(DATA SHOWN Opens)

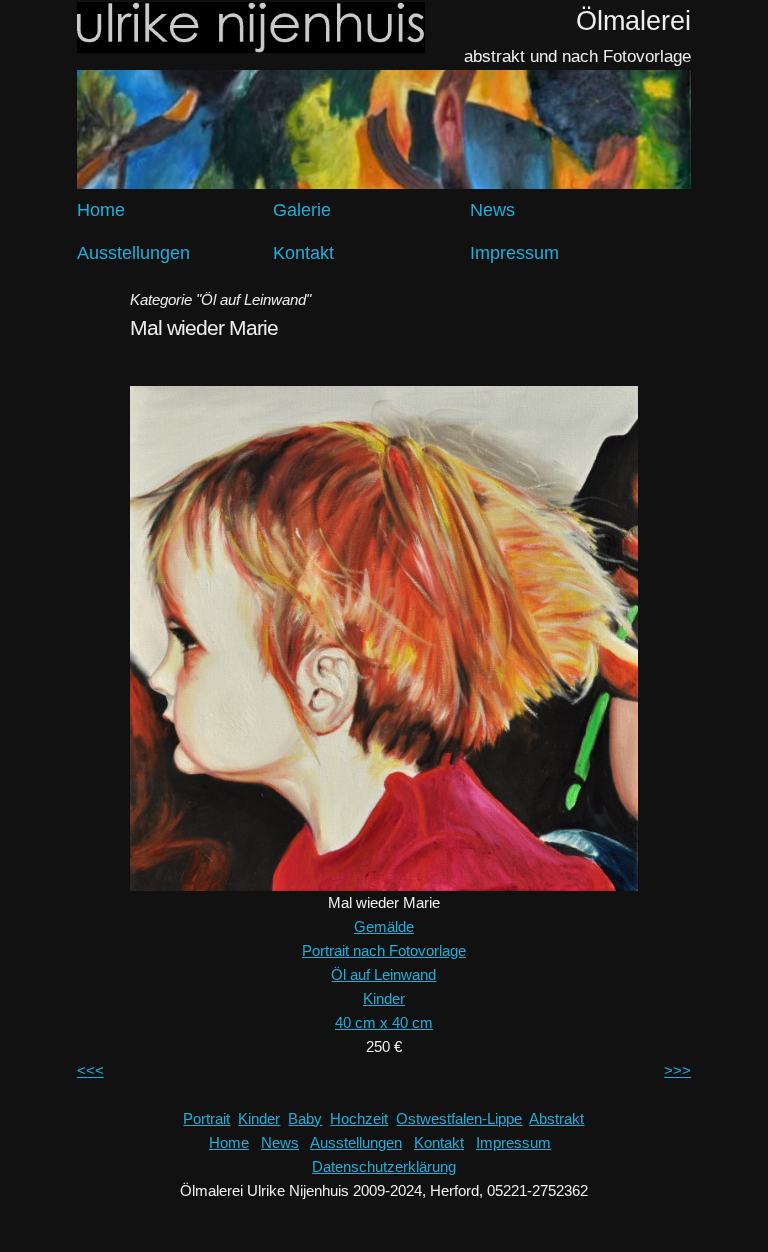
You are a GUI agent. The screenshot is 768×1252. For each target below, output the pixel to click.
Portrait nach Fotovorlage (384, 950)
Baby (305, 1118)
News (492, 210)
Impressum (514, 253)
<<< (90, 1070)
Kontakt (303, 253)
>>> (677, 1070)
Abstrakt (556, 1118)
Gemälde (384, 926)
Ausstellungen (133, 253)
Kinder (384, 998)
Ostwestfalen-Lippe (459, 1118)
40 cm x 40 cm (384, 1022)
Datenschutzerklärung (384, 1166)
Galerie (302, 210)
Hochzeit (359, 1118)
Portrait (206, 1118)
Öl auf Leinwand (383, 974)
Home (101, 210)
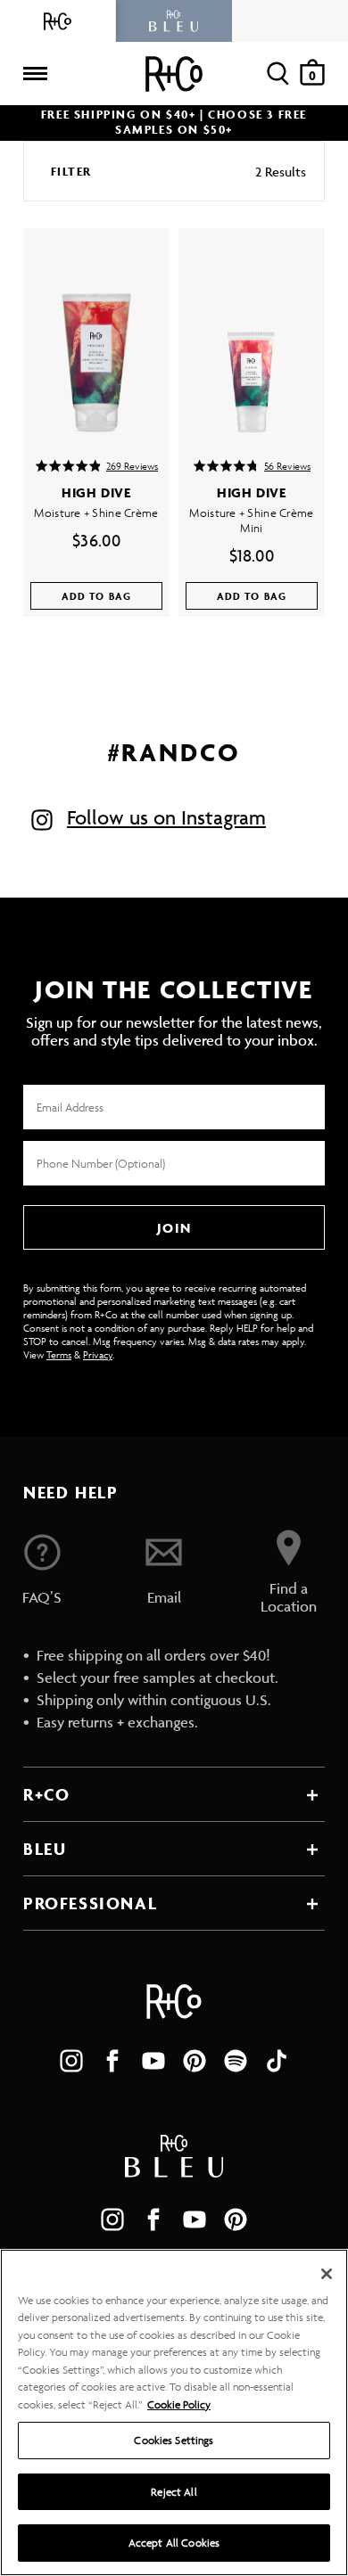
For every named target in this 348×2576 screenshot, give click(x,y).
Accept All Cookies (174, 2542)
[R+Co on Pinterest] (194, 2060)
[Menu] (34, 74)
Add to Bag (97, 596)
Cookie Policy (179, 2404)
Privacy (97, 1354)
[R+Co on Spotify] (235, 2060)
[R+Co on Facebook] (112, 2060)
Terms (58, 1354)
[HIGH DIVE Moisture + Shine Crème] (96, 330)
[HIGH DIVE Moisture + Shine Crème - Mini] (251, 330)
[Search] (278, 73)
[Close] (326, 2273)
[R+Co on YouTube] (153, 2060)
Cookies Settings (173, 2440)
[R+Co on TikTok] (276, 2060)
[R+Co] (58, 21)
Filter (71, 171)
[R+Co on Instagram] (71, 2060)
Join (174, 1227)
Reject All (173, 2491)
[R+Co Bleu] (174, 21)
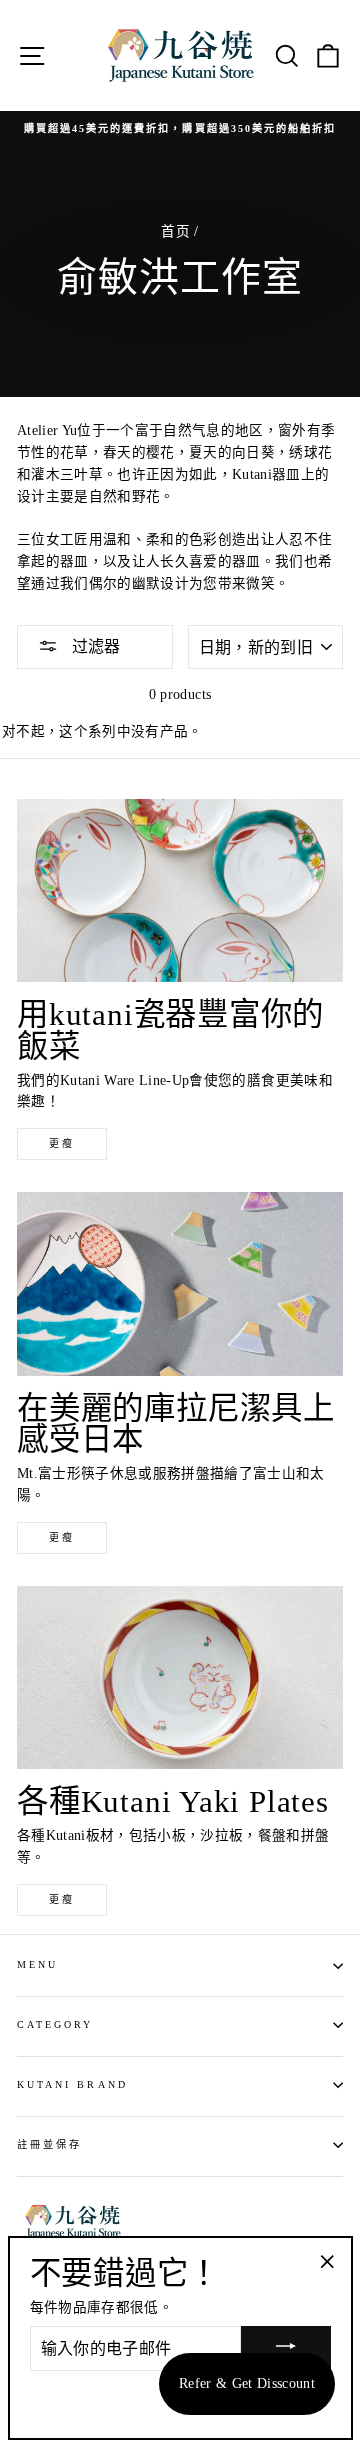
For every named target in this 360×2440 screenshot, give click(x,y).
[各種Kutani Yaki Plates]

(DATA SHOWN Closes)

▶ WHAT THE EXERCISE ASKS: Pictures stay out; everything else in the records above gets copied exactly.

▶ ANSWER SECTION:
You are a GUI agent. The screenshot is 768×1252. For each target below, output the pixel to click.
Portrait nach Fotovorlage (384, 950)
Baby (305, 1118)
News (492, 210)
Impressum (514, 253)
<<< (90, 1070)
Kontakt (303, 253)
>>> (677, 1070)
Abstrakt (556, 1118)
Gemälde (384, 926)
Ausstellungen (133, 253)
Kinder (384, 998)
Ostwestfalen-Lippe (459, 1118)
40 cm x 40 cm (384, 1022)
Datenschutzerklärung (384, 1166)
Galerie (302, 210)
Hochzeit (359, 1118)
Portrait (206, 1118)
Öl auf Leinwand (383, 974)
Home (101, 210)
For every named target in this 348×2576 screenshot, give click(x,y).
Accept All Cookies (174, 2542)
[R+Co on Pinterest] (194, 2060)
[Menu] (34, 74)
Add to Bag (97, 596)
Cookie Policy (179, 2404)
Privacy (97, 1354)
[R+Co on Spotify] (235, 2060)
[R+Co on Facebook] (112, 2060)
Terms (58, 1354)
[HIGH DIVE Moisture + Shine Crème] (96, 330)
[HIGH DIVE Moisture + Shine Crème - Mini] (251, 330)
[Search] (278, 73)
[Close] (326, 2273)
[R+Co on YouTube] (153, 2060)
Cookies Settings (173, 2440)
[R+Co on TikTok] (276, 2060)
[R+Co] (58, 21)
Filter (71, 171)
[R+Co on Instagram] (71, 2060)
Join (174, 1227)
Reject All (173, 2491)
[R+Co Bleu] (174, 21)
For every named target in this 360×2440 screenshot, give click(x,y).
[各種Kutani Yaki Plates]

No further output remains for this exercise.